Our laboratory uses molecular methods to study the genetics and regulation of bacterial protein toxins, their roles in pathogenesis of infectious diseases, and their uses for vaccine development. The toxins and regulatory proteins currently being studied include diphtheria toxin from Corynebacterium diphtheriae, cholera toxin from Vibrio cholerae, type I and type II heat-labile enterotoxins from Escherichia coli, the diphtheria toxin repressor (DtxR) from Corynebacterium diphtheriae, and the homologous iron-dependent regulator (IdeR) from Mycobacterium tuberculosis.
Diphtheria toxin causes the serious manifestations of diphtheria. DtxR is an iron-activated regulatory protein that negatively controls synthesis of diphtheria toxin and other putative virulence factors of C. diphtheriae. We cloned the dtxR gene from C. diphtheriae and the ideR gene from M. tuberculosis. We purified and characterized DtxR and IdeR in vitro, identified the consensus sequence for DtxR-regulated operators, and determined the crystal structures of DtxR as an apo-repressor, a holo-repressor and a holo-repressor in complex with DNA. Current studies in our laboratory focus on identifying the molecular basis for interactions of DtxR and IdeR with DNA, characterizing the DtxR-specific regulon in C. diphtheriae by genetic, proteomic and microarray-based transcriptional analyses, identifying the importance of DtxR-regulated genes in the pathogenesis of diphtheria, and developing compounds that modulate the biological activities of IdeR as potentially novel therapeutic agents against tuberculosis.

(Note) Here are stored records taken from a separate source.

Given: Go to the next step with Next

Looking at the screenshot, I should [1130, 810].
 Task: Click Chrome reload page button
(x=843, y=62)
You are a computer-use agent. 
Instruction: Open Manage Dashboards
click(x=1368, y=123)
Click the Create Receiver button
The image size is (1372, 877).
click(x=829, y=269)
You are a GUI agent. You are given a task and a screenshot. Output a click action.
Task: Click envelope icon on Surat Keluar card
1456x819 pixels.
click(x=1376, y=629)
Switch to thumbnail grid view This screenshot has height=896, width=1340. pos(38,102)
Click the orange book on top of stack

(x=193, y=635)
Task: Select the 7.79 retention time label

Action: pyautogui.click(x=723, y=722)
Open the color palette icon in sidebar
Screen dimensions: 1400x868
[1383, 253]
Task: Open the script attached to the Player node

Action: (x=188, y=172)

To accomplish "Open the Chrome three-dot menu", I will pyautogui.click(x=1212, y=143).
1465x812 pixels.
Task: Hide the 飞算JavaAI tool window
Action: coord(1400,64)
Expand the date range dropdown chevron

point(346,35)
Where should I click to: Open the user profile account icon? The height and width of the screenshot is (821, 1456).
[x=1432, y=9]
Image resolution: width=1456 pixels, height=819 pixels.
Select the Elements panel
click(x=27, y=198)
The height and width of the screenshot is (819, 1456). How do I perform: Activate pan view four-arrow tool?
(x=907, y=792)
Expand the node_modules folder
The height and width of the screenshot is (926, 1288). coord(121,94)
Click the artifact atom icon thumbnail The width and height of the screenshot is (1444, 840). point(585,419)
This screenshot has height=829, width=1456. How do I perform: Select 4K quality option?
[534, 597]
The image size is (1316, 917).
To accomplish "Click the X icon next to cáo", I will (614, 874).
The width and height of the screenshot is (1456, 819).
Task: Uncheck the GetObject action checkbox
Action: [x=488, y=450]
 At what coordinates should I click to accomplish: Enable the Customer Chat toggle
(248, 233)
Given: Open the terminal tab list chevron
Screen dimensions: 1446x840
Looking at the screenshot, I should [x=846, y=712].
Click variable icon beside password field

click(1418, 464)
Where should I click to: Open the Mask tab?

Cholera toxin and the closely related E. coli heat-labile enterotoxins cause the secretory diarrhea of cholera and traveler’s diarrhea, respectively. These toxins consist of a pentameric B subunit that binds to ganglioside receptors on target cells and a monomeric A subunit that activates adenylate cyclase by ADP-ribosylation of the regulatory protein Gs. Current studies in our laboratory are analyzing the structure and function of these enterotoxins in vitro and the mechanisms for their uptake and trafficking in target cells. CT is also a potent mucosal antigen and immunomodulatory agent. We have developed methods to make cholera toxin-like chimeric proteins in which the enzymatic domain of the native A polypeptide is replaced by various other microbial protein antigens. We are testing them as experimental vaccines to determine whether they can present the foreign antigenic domains to the mucosal immune system in a highly immunogenic manner.